Volto di un'autentica rivelazione del festival (la 23enne Marine Vacth, un mix tra Laetitia Casta ed Emmanuelle Seigner), l'affascinante, enigmatica Isabelle non è però la nuova Bella di giorno in un cinema orfano d'icone e assuefatto agli scandali (veri o presunti). Ozon sa bene quanto poco avrebbe senso oggi un'operazione del genere.
Semmai la nudità, il gioco seduttivo e il sesso, che pure vengono messi in scena in modo esplicito (ma senza mai sconfinare nel pornografico), sono l'immediata e naturale espressione di una personalità autenticamente sessuale, una personalità che non si limita a usare il corpo con l'intenzione di dire, dirsi, altro (come avviene in tanta cultura e cinematografia post sessantottina, dove la libertà sessuale è convertitore simbolico di altre libertà). No, questa personalità è corpo, è sesso.
Sin dall'inizio Ozon mostra Isabelle nella morsa di un'incontenibile fame sensuale. Il suo fisico gracile si contorce e si tende spinto da un'impetuosa esplosione ormonale. Non la tieni. E questo fa paura. Il magma de-culturalizzato dei sensi scandalizza la cultura borghese, persino quella che si camuffa dietro un'anti-convenzionalità d'accatto (la famiglia di Isabelle è il prototipo della famiglia aperta).
Giovane e bella racconta un viaggio di scoperta caratterizzato non da svolte, ma da continui avanzamenti lungo la tortuosa strada della consapevolezza. Alla fine l'eroina riconoscerà di essere sempre stata quello che è, ovvero al di là delle etichette che una cultura incapace di addomesticarla vorrebbe imporre per autoconservarsi.

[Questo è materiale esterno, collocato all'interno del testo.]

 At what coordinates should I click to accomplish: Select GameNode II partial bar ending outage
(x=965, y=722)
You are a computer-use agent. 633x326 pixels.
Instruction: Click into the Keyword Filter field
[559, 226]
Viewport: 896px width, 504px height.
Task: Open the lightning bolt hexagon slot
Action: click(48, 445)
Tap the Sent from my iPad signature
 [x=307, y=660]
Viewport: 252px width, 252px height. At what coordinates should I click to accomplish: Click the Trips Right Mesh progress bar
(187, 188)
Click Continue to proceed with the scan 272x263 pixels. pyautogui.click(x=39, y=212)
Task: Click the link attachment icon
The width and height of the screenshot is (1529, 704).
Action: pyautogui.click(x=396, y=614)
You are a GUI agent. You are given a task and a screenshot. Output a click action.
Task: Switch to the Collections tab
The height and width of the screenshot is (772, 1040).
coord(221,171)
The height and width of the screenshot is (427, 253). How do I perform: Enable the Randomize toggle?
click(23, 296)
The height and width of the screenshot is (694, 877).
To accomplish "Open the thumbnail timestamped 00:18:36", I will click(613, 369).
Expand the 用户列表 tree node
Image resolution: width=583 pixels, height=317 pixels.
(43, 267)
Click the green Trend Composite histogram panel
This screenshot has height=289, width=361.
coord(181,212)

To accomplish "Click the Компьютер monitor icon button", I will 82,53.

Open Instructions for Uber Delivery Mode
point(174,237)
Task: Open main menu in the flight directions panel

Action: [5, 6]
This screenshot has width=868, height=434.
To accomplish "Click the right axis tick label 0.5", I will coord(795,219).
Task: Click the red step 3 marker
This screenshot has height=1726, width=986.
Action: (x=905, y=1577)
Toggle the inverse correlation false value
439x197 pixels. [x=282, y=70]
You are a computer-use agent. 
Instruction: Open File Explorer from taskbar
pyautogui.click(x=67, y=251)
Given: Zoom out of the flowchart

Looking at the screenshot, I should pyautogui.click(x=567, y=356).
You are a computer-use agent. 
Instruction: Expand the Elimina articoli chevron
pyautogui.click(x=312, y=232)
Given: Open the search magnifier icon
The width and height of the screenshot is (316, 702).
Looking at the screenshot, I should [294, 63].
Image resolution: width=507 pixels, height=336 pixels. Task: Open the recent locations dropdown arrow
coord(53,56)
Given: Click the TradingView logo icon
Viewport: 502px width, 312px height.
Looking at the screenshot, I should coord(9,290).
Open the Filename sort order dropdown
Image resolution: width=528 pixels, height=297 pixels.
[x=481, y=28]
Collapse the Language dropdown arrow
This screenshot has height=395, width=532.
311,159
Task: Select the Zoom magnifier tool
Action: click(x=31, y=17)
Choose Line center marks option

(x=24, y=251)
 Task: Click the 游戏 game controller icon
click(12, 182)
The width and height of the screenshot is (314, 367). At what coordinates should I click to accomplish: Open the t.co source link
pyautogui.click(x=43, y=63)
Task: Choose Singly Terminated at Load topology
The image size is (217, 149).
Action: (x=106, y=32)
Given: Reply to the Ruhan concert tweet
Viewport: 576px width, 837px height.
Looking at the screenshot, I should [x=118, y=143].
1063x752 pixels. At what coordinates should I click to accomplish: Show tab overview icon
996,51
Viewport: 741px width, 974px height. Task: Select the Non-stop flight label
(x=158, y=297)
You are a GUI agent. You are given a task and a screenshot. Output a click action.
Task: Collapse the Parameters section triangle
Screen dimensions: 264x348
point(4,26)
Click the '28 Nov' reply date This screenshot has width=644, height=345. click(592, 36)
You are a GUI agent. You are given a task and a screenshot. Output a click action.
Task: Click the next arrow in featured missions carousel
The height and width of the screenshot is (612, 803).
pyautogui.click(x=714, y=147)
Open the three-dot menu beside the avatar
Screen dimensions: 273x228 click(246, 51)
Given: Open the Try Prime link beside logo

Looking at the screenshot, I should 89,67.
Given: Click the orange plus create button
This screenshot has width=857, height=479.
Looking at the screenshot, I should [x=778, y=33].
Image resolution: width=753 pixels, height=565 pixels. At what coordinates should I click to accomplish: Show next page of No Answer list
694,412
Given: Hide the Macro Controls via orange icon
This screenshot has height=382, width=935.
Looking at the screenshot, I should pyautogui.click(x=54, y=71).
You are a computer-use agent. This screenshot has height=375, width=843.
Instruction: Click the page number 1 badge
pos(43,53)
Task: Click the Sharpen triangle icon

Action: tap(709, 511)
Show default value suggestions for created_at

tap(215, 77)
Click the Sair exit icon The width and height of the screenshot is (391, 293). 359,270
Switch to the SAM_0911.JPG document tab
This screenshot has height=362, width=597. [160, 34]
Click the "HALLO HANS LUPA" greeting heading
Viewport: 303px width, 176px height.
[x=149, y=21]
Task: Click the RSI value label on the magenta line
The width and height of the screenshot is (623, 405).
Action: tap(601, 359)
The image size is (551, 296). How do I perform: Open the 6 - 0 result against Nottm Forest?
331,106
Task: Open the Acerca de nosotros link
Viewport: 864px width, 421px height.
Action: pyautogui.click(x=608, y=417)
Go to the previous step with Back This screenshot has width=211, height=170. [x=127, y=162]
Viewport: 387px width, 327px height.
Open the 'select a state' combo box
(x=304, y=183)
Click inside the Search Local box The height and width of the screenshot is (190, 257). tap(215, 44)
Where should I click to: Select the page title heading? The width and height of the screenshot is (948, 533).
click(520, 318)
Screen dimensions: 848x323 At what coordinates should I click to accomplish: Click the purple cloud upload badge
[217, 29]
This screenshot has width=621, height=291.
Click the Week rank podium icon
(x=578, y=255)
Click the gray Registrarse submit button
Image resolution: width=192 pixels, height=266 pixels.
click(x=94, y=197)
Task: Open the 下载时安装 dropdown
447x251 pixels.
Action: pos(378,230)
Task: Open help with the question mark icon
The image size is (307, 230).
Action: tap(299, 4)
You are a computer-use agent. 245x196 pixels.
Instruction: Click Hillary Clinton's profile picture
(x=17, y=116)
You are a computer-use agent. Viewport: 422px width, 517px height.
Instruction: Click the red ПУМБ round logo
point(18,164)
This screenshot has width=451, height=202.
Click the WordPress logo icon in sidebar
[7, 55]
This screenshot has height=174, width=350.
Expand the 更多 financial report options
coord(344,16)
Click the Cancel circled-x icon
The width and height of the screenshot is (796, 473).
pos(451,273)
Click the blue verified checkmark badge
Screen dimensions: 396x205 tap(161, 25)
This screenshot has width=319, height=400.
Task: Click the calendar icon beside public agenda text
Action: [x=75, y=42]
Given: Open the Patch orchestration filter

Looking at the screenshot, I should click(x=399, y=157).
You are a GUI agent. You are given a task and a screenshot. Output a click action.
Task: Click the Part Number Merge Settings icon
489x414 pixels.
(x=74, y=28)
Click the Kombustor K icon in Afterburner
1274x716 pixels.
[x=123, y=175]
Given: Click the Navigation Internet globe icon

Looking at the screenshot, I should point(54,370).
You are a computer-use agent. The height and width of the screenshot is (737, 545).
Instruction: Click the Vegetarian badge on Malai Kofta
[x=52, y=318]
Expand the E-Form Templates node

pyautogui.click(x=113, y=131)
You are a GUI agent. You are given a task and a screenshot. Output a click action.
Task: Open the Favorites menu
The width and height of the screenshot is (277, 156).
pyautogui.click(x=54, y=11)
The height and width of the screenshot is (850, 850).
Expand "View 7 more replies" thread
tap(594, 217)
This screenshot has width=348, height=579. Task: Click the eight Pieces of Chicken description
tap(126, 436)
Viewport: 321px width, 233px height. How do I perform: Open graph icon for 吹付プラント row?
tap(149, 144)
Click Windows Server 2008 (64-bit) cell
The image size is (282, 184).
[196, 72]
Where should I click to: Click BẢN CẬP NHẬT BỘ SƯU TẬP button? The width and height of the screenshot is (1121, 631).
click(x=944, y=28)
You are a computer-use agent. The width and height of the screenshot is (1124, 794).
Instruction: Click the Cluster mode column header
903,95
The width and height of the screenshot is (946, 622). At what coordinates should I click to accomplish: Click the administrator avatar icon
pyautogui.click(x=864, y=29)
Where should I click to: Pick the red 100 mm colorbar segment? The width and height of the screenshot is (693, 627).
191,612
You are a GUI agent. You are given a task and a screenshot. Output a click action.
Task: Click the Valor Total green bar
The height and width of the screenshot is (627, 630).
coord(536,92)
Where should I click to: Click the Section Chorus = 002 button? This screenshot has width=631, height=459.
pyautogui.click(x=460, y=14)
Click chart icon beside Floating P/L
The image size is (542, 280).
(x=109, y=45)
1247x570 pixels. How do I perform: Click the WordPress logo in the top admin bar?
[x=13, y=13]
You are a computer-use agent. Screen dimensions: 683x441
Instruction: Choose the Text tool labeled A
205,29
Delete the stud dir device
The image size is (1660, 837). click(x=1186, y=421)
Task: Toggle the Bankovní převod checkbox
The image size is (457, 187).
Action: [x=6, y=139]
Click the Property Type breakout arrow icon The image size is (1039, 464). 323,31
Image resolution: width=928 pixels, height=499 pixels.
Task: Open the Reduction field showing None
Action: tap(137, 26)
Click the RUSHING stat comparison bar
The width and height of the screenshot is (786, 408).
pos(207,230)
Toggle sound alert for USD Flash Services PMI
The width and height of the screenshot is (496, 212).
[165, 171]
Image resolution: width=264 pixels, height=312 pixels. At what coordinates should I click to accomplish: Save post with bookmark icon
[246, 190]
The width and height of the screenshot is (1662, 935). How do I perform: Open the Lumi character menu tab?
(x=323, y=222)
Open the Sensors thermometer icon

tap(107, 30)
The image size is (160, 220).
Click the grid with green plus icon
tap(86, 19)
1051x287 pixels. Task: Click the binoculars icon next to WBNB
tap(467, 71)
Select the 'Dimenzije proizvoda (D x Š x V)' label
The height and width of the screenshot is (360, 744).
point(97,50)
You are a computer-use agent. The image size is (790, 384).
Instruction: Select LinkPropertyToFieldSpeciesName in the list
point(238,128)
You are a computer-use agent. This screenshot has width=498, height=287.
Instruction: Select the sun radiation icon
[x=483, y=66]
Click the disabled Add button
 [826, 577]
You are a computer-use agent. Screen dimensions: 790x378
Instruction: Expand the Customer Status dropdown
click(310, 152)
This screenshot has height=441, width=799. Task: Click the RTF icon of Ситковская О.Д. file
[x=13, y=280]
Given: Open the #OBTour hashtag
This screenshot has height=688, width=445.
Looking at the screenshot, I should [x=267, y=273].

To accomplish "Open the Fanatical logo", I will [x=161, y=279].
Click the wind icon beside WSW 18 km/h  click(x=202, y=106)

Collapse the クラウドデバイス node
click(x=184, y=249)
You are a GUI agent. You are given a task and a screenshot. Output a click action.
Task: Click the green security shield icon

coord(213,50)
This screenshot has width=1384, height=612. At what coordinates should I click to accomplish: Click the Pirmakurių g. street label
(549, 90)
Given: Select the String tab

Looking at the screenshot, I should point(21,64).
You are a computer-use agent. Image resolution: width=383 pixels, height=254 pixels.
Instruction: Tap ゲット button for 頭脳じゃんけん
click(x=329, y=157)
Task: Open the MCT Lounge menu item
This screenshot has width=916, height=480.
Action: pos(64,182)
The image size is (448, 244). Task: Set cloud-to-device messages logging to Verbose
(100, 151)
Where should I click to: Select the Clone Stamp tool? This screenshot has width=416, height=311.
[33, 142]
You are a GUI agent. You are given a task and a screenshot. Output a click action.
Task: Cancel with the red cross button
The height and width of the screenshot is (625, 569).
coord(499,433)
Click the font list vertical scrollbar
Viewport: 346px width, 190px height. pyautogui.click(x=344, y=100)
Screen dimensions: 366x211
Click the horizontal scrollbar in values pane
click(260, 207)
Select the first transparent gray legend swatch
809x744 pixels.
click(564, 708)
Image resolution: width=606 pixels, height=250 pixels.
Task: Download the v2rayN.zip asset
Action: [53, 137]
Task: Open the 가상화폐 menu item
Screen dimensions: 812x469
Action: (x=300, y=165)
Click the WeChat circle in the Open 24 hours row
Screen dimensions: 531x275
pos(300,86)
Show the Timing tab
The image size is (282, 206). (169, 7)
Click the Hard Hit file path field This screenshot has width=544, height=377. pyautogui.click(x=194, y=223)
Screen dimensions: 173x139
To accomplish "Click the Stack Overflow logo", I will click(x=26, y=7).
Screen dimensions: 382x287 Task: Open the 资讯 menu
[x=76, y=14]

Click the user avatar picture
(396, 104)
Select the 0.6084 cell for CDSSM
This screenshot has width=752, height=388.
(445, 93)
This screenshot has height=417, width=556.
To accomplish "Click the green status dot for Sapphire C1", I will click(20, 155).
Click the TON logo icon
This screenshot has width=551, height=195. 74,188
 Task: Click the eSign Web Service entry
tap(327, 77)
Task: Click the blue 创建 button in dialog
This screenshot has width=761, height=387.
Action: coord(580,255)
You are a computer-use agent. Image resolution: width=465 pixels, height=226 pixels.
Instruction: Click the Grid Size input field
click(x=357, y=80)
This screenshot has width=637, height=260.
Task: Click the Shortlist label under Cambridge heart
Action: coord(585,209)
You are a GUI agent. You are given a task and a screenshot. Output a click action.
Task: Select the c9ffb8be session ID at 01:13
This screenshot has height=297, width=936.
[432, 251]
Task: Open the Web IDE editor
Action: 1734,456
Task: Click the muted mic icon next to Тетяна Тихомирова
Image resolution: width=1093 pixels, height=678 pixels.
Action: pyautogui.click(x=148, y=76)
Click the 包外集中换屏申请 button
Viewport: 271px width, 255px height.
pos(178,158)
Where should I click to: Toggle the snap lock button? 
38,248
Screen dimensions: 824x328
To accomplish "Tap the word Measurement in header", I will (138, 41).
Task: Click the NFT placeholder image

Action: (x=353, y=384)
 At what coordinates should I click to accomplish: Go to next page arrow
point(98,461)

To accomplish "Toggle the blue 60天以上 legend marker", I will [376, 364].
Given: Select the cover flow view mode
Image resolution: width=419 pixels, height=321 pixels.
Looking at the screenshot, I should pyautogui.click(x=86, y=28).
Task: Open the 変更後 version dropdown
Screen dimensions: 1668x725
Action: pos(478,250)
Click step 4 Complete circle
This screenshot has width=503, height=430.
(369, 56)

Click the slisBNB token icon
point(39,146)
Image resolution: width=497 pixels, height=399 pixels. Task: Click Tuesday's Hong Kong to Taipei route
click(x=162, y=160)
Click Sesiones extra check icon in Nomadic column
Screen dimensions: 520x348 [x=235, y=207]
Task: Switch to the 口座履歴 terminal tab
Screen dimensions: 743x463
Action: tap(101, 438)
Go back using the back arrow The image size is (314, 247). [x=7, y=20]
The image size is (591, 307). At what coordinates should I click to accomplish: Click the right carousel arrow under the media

Ozon cita Doppio sogno di Schnitzler, ma depurandolo di ogni moralismo o morbosità. I suoi sono quadri cartesiani, il suo sguardo è quello del fratellino di Isabelle che la spia a distanza: depurato, curioso. Questa "giovane e bella" ci chiede di gettare in mare ogni preconcetto, inibizione morale. Di affrontare a viso aperto sicurezze e ipocrisie (come non è capace di fare la madre), dubbi e contraddizioni.
Rimbaud aveva ragione: non si può essere seri a 17 anni. Almeno lui andrebbe preso maledettamente sul serio.